▼

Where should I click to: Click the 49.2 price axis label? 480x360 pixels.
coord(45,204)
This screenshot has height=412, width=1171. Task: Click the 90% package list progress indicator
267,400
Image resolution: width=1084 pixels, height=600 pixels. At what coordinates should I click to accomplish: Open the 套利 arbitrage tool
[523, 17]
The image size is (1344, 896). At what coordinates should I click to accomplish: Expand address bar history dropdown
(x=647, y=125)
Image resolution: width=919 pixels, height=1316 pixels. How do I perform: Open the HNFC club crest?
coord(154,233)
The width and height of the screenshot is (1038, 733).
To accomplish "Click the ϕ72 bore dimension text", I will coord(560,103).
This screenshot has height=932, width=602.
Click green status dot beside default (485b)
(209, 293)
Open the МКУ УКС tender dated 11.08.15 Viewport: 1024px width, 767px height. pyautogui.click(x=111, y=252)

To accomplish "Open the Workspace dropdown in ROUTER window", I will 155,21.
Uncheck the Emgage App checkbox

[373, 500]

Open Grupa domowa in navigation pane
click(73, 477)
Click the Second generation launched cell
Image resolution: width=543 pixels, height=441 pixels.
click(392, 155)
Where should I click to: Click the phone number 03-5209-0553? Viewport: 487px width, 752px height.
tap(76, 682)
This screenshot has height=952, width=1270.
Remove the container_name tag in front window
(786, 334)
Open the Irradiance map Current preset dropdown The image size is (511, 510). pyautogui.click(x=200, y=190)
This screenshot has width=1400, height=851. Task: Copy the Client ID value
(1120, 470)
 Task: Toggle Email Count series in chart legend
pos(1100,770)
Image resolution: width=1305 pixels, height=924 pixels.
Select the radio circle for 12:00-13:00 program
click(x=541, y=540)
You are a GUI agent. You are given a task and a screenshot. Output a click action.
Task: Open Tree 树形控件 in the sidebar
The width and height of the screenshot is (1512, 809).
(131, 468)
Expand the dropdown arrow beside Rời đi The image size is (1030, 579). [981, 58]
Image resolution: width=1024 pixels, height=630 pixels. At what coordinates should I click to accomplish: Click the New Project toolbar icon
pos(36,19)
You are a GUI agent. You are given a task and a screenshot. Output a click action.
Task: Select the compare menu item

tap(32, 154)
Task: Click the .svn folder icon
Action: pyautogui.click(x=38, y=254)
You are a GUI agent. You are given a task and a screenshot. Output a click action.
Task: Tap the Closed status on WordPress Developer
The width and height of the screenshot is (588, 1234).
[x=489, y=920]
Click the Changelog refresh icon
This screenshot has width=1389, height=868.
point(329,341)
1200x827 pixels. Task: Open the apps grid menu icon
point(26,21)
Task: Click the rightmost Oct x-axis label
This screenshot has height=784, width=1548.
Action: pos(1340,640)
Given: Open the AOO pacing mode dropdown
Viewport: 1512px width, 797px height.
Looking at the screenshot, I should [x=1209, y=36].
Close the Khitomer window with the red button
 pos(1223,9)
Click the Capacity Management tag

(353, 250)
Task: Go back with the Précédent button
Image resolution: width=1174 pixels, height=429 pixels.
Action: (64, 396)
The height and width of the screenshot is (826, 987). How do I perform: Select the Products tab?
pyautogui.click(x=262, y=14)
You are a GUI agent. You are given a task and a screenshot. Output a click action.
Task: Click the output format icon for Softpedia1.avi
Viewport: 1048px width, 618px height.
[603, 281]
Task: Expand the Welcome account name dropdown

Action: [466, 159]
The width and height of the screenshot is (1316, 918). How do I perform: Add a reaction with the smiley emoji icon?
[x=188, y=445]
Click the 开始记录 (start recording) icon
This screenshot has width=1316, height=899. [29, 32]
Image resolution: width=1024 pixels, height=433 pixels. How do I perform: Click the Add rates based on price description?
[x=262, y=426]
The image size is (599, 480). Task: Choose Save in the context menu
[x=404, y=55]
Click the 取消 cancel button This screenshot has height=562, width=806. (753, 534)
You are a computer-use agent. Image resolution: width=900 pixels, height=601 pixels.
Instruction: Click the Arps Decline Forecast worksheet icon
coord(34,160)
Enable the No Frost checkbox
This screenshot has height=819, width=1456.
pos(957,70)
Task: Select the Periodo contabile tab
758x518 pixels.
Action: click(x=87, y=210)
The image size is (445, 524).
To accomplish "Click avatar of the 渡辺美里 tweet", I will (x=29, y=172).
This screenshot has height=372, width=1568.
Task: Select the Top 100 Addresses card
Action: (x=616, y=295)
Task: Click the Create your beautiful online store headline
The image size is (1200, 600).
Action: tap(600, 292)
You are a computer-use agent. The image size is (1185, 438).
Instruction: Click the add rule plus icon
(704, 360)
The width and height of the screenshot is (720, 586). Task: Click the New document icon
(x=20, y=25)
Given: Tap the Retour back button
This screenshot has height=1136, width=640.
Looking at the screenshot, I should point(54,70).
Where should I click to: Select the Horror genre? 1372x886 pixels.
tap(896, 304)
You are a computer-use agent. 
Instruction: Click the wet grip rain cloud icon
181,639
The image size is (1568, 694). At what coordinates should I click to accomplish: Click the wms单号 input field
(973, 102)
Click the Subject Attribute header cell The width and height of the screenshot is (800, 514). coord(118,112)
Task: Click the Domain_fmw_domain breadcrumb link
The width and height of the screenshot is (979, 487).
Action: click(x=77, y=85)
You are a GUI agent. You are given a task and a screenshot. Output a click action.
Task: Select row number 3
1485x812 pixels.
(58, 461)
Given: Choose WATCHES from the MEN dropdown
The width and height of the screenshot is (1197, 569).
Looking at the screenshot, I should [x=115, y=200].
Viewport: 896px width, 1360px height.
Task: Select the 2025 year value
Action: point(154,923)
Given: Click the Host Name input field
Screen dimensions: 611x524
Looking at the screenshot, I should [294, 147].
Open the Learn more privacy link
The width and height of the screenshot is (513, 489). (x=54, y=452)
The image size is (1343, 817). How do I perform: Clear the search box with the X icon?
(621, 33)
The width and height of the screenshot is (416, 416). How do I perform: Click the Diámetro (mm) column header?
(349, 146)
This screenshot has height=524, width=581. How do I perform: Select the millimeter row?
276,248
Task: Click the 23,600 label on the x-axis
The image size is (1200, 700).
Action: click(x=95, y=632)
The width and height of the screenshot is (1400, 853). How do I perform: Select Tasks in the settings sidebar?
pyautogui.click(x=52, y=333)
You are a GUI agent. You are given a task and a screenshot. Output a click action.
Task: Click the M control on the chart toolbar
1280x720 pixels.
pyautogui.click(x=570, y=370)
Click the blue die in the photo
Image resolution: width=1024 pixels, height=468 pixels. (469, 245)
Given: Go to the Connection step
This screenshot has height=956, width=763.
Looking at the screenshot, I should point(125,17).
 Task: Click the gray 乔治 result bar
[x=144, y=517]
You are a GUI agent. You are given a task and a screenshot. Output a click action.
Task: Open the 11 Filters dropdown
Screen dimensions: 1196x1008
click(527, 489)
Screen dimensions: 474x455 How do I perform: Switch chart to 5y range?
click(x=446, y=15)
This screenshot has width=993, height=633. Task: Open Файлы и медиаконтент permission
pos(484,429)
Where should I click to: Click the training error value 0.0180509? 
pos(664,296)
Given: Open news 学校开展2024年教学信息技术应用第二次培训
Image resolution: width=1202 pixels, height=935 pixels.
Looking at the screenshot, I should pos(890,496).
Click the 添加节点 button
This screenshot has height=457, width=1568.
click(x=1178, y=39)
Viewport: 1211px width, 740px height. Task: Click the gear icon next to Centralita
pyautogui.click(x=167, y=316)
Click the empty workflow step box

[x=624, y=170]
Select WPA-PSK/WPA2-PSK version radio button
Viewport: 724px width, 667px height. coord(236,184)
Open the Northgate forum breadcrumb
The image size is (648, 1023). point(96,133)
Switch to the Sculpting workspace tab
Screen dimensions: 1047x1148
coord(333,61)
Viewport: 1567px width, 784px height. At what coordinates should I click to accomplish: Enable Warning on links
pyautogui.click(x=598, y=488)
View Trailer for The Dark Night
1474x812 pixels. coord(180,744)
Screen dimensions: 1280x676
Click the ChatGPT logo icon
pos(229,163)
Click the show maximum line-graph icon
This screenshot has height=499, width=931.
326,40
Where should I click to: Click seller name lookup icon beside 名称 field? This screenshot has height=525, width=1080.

▲

What you should do =
Please update the stretch of the listing from the line containing "Given: Open news 学校开展2024年教学信息技术应用第二次培训" through the line containing "The image size is (648, 1023). point(96,133)", changing "gear icon" to "cog icon" and keeping all else unchanged. Return only those lines.

Answer to this exercise =
Given: Open news 学校开展2024年教学信息技术应用第二次培训
Image resolution: width=1202 pixels, height=935 pixels.
Looking at the screenshot, I should pos(890,496).
Click the 添加节点 button
This screenshot has height=457, width=1568.
click(x=1178, y=39)
Viewport: 1211px width, 740px height. Task: Click the cog icon next to Centralita
pyautogui.click(x=167, y=316)
Click the empty workflow step box

[x=624, y=170]
Select WPA-PSK/WPA2-PSK version radio button
Viewport: 724px width, 667px height. coord(236,184)
Open the Northgate forum breadcrumb
The image size is (648, 1023). point(96,133)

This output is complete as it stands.